In the records, find every line with the word "click" and copy it out.

--- INFORMATION SHOWN Enclosed Below ---

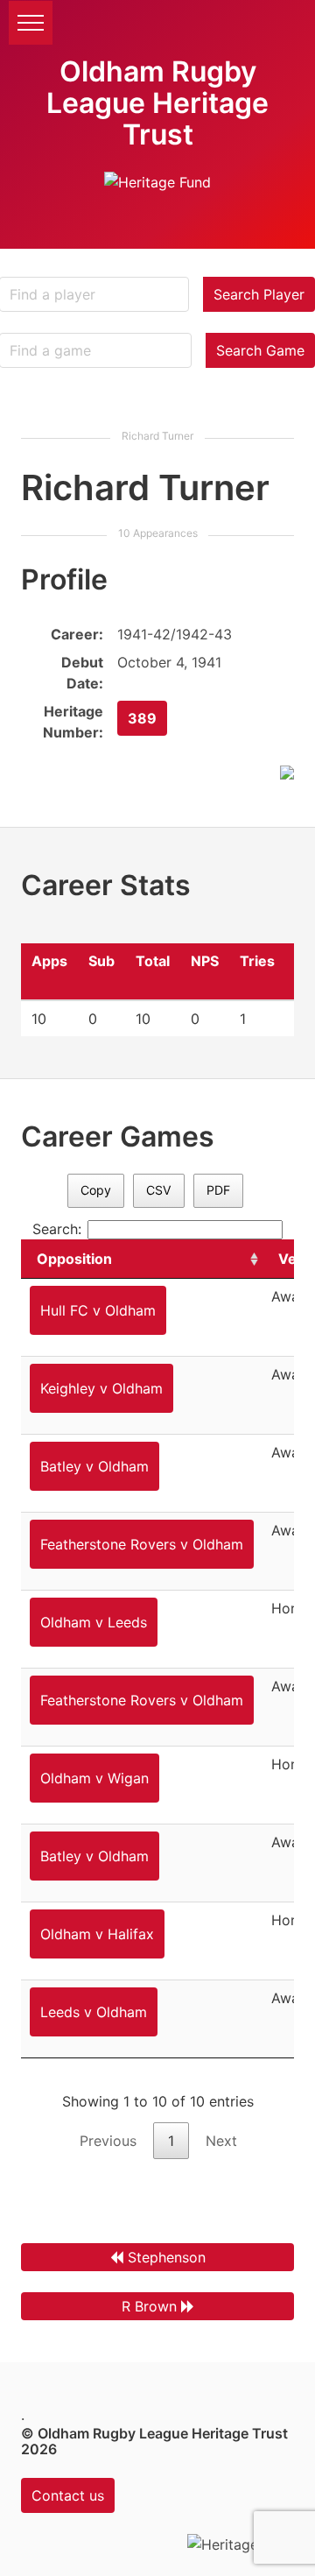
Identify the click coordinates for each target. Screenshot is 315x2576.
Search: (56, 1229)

--- End of Enclosed INFORMATION SHOWN ---
--- INFORMATION SHOWN Enclosed Below ---

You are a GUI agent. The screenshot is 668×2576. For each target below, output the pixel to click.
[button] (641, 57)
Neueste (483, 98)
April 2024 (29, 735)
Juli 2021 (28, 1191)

--- End of Enclosed INFORMATION SHOWN ---

> _EXERCISE ANSWER_:
Identify the click coordinates for each target. Screenshot is 315x2576.
You are a GUI agent. The screenshot is 668×2576. For each target below, output the pixel to click.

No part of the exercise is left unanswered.